Word for word, copy every line of the data.

--

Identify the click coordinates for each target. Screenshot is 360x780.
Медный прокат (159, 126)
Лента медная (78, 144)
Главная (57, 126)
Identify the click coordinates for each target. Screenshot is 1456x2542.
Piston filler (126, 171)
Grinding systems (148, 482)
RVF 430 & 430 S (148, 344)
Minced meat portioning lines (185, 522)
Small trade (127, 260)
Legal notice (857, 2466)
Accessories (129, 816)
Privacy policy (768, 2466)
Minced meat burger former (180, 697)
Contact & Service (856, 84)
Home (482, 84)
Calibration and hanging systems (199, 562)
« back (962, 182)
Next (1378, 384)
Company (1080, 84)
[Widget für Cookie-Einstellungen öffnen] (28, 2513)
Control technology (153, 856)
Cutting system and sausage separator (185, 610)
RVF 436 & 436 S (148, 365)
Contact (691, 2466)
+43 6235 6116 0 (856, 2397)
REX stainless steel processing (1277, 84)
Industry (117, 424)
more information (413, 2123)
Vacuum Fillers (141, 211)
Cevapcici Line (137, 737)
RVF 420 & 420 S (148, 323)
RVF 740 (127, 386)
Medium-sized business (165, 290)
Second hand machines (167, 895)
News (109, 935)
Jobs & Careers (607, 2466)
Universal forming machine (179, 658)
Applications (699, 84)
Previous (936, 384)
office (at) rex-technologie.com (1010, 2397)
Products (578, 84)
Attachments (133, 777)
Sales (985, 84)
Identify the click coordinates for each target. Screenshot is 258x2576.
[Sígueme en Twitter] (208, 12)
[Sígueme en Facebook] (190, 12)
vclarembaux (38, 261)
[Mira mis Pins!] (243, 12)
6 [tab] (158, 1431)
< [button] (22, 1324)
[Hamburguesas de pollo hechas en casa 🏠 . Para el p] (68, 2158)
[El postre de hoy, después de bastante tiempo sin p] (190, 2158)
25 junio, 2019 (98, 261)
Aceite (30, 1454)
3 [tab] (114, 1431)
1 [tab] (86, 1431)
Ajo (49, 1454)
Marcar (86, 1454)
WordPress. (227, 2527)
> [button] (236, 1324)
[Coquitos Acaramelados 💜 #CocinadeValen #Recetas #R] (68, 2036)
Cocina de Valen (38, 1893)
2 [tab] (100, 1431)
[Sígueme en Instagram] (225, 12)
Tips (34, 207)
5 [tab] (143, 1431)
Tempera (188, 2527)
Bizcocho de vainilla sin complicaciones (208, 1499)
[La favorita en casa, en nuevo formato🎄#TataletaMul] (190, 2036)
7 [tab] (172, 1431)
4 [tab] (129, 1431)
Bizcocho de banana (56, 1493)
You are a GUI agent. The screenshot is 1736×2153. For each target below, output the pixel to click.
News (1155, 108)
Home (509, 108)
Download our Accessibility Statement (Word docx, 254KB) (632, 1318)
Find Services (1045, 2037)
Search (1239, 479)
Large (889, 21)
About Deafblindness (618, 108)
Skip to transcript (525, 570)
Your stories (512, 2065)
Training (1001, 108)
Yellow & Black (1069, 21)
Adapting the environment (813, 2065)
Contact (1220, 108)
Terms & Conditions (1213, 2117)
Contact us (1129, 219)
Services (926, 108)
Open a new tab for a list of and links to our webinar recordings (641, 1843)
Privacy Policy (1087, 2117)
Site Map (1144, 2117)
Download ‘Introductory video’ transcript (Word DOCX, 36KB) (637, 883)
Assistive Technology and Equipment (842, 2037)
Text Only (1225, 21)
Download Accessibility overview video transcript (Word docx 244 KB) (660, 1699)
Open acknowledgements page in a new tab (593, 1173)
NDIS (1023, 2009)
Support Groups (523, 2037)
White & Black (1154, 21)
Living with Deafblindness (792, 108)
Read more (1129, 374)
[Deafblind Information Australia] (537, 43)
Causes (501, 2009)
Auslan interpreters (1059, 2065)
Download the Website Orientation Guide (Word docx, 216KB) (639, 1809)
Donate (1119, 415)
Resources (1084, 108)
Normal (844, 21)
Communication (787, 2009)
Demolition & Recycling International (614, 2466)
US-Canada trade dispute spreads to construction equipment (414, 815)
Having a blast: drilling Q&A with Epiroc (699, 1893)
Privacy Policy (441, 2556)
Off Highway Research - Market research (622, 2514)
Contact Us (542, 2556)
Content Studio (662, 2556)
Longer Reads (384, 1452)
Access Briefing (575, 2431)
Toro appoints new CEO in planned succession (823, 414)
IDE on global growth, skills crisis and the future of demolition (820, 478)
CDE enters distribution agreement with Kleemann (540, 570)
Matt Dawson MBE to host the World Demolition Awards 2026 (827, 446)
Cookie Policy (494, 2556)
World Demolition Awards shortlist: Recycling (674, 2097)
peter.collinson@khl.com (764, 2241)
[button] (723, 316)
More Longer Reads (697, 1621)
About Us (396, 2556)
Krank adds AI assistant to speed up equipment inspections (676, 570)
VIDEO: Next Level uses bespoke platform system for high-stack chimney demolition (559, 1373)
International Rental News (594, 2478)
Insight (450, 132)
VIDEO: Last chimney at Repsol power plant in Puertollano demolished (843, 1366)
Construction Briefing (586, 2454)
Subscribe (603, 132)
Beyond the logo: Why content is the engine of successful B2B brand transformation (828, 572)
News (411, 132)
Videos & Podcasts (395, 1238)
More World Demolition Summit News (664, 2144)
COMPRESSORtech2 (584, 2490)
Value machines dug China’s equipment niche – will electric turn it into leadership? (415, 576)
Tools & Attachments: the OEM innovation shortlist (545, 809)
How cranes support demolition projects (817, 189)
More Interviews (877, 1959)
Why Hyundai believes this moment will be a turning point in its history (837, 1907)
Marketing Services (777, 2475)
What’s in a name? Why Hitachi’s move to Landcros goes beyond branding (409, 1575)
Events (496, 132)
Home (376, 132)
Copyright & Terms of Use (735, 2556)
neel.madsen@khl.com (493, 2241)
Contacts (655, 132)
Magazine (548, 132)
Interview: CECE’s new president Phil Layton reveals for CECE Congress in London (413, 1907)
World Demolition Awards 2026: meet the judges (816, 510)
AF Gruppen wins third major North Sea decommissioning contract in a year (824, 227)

--

Solution to this exercise |
Identify the click coordinates for each target. Screenshot is 360x780.
Медный прокат (159, 126)
Лента медная (78, 144)
Главная (57, 126)
Identify the click coordinates for each target. Screenshot is 1456x2542.
Piston filler (126, 171)
Grinding systems (148, 482)
RVF 430 & 430 S (148, 344)
Minced meat portioning lines (185, 522)
Small trade (127, 260)
Legal notice (857, 2466)
Accessories (129, 816)
Privacy policy (768, 2466)
Minced meat burger former (180, 697)
Contact & Service (856, 84)
Home (482, 84)
Calibration and hanging systems (199, 562)
« back (962, 182)
Next (1378, 384)
Company (1080, 84)
[Widget für Cookie-Einstellungen öffnen] (28, 2513)
Control technology (153, 856)
Cutting system and sausage separator (185, 610)
RVF 436 & 436 S (148, 365)
Contact (691, 2466)
+43 6235 6116 0 (856, 2397)
REX stainless steel processing (1277, 84)
Industry (117, 424)
more information (413, 2123)
Vacuum Fillers (141, 211)
Cevapcici Line (137, 737)
RVF 420 & 420 S (148, 323)
RVF 740 (127, 386)
Medium-sized business (165, 290)
Second hand machines (167, 895)
News (109, 935)
Jobs & Careers (607, 2466)
Universal forming machine (179, 658)
Applications (699, 84)
Previous (936, 384)
office (at) rex-technologie.com (1010, 2397)
Products (578, 84)
Attachments (133, 777)
Sales (985, 84)
Identify the click coordinates for each target. Screenshot is 258x2576.
[Sígueme en Twitter] (208, 12)
[Sígueme en Facebook] (190, 12)
vclarembaux (38, 261)
[Mira mis Pins!] (243, 12)
6 [tab] (158, 1431)
< [button] (22, 1324)
[Hamburguesas de pollo hechas en casa 🏠 . Para el p] (68, 2158)
[El postre de hoy, después de bastante tiempo sin p] (190, 2158)
25 junio, 2019 (98, 261)
Aceite (30, 1454)
3 [tab] (114, 1431)
1 [tab] (86, 1431)
Ajo (49, 1454)
Marcar (86, 1454)
WordPress. (227, 2527)
> [button] (236, 1324)
[Coquitos Acaramelados 💜 #CocinadeValen #Recetas #R] (68, 2036)
Cocina de Valen (38, 1893)
2 [tab] (100, 1431)
[Sígueme en Instagram] (225, 12)
Tips (34, 207)
5 [tab] (143, 1431)
Tempera (188, 2527)
Bizcocho de vainilla sin complicaciones (208, 1499)
[La favorita en casa, en nuevo formato🎄#TataletaMul] (190, 2036)
7 [tab] (172, 1431)
4 [tab] (129, 1431)
Bizcocho de banana (56, 1493)
You are a GUI agent. The screenshot is 1736×2153. For each target below, output the pixel to click.
News (1155, 108)
Home (509, 108)
Download our Accessibility Statement (Word docx, 254KB) (632, 1318)
Find Services (1045, 2037)
Search (1239, 479)
Large (889, 21)
About Deafblindness (618, 108)
Skip to transcript (525, 570)
Your stories (512, 2065)
Training (1001, 108)
Yellow & Black (1069, 21)
Adapting the environment (813, 2065)
Contact (1220, 108)
Terms & Conditions (1213, 2117)
Contact us (1129, 219)
Services (926, 108)
Open a new tab for a list of and links to our webinar recordings (641, 1843)
Privacy Policy (1087, 2117)
Site Map (1144, 2117)
Download ‘Introductory video’ transcript (Word DOCX, 36KB) (637, 883)
Assistive Technology and Equipment (842, 2037)
Text Only (1225, 21)
Download Accessibility overview video transcript (Word docx 244 KB) (660, 1699)
Open acknowledgements page in a new tab (593, 1173)
NDIS (1023, 2009)
Support Groups (523, 2037)
White & Black (1154, 21)
Living with Deafblindness (792, 108)
Read more (1129, 374)
[Deafblind Information Australia] (537, 43)
Causes (501, 2009)
Auslan interpreters (1059, 2065)
Download the Website Orientation Guide (Word docx, 216KB) (639, 1809)
Donate (1119, 415)
Resources (1084, 108)
Normal (844, 21)
Communication (787, 2009)
Demolition & Recycling International (614, 2466)
US-Canada trade dispute spreads to construction equipment (414, 815)
Having a blast: drilling Q&A with Epiroc (699, 1893)
Privacy Policy (441, 2556)
Off Highway Research - Market research (622, 2514)
Contact Us (542, 2556)
Content Studio (662, 2556)
Longer Reads (384, 1452)
Access Briefing (575, 2431)
Toro appoints new CEO in planned succession (823, 414)
IDE on global growth, skills crisis and the future of demolition (820, 478)
CDE enters distribution agreement with Kleemann (540, 570)
Matt Dawson MBE to host the World Demolition Awards 2026 (827, 446)
Cookie Policy (494, 2556)
World Demolition Awards shortlist: Recycling (674, 2097)
peter.collinson@khl.com (764, 2241)
[button] (723, 316)
More Longer Reads (697, 1621)
About Us (396, 2556)
Krank adds AI assistant to speed up equipment inspections (676, 570)
VIDEO: Next Level uses bespoke platform system for high-stack chimney demolition (559, 1373)
International Rental News (594, 2478)
Insight (450, 132)
VIDEO: Last chimney at Repsol power plant in Puertollano demolished (843, 1366)
Construction Briefing (586, 2454)
Subscribe (603, 132)
Beyond the logo: Why content is the engine of successful B2B brand transformation (828, 572)
News (411, 132)
Videos & Podcasts (395, 1238)
More World Demolition Summit News (664, 2144)
COMPRESSORtech2 (584, 2490)
Value machines dug China’s equipment niche – will electric turn it into leadership? (415, 576)
Tools & Attachments: the OEM innovation shortlist (545, 809)
How cranes support demolition projects (817, 189)
More Interviews (877, 1959)
Why Hyundai believes this moment will be a turning point in its history (837, 1907)
Marketing Services (777, 2475)
What’s in a name? Why Hitachi’s move to Landcros goes beyond branding (409, 1575)
Events (496, 132)
Home (376, 132)
Copyright & Terms of Use (735, 2556)
neel.madsen@khl.com (493, 2241)
Contacts (655, 132)
Magazine (548, 132)
Interview: CECE’s new president Phil Layton reveals for CECE Congress in London (413, 1907)
World Demolition Awards 2026: meet the judges (816, 510)
AF Gruppen wins third major North Sea decommissioning contract in a year (824, 227)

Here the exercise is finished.